Lay out the entries from the line with "Click the first chipmunk's tail" up to and including the line with "point(597,86)" as a Markdown table with the columns Number and Record line, numbering each line and leaving out blank lines.

***** Raw records

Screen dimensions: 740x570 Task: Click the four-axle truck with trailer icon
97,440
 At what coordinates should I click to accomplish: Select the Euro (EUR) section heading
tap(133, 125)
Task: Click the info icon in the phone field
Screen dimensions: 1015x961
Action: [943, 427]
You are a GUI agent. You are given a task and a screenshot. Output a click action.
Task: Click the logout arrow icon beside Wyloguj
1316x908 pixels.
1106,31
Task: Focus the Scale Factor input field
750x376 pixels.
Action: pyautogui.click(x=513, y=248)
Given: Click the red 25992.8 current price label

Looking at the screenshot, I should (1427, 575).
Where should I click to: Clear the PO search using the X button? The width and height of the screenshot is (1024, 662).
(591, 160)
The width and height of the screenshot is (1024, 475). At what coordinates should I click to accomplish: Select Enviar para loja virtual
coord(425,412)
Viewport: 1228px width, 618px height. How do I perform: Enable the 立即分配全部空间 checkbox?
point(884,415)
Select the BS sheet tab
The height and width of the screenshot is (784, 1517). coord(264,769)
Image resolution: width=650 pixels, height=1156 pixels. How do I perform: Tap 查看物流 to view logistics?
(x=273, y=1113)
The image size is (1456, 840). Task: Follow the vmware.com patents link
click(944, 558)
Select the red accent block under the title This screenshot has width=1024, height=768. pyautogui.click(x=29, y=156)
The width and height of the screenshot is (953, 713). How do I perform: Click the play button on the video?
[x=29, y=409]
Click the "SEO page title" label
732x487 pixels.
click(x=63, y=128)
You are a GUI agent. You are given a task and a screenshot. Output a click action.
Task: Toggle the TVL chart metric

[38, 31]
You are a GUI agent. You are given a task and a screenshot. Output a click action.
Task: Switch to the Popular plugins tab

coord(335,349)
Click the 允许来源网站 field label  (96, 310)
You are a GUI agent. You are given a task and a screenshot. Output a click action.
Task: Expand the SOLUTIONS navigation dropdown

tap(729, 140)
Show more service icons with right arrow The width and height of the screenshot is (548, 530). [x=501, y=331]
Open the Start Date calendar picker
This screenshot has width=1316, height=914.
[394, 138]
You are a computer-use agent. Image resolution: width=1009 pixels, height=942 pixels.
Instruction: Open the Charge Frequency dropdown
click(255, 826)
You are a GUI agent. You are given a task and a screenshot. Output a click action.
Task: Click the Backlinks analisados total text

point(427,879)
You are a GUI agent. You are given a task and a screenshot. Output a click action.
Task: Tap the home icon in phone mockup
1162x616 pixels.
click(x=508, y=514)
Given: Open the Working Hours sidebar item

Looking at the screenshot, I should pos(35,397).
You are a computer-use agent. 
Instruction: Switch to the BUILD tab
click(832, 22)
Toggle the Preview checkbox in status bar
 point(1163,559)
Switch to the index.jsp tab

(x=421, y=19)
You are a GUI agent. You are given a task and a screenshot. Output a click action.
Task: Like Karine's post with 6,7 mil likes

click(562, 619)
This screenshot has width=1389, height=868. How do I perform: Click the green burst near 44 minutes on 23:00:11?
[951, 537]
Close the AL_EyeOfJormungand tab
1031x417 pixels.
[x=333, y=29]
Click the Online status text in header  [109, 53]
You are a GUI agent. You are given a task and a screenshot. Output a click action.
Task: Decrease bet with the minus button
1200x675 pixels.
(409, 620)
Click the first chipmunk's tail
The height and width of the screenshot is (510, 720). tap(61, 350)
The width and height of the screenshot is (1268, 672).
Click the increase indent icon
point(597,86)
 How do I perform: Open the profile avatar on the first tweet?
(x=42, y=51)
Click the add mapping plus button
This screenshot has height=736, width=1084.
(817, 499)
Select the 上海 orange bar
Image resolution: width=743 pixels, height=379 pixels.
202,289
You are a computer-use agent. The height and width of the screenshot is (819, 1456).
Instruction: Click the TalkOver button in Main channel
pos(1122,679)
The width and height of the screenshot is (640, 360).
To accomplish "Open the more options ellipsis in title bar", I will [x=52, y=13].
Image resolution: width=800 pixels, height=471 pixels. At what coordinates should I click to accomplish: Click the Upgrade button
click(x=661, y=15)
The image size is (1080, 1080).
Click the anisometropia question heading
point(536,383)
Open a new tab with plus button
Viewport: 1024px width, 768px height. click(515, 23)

**********

*Result for this task*.
| Number | Record line |
|---|---|
| 1 | Click the first chipmunk's tail |
| 2 | The height and width of the screenshot is (510, 720). tap(61, 350) |
| 3 | The width and height of the screenshot is (1268, 672). |
| 4 | Click the increase indent icon |
| 5 | point(597,86) |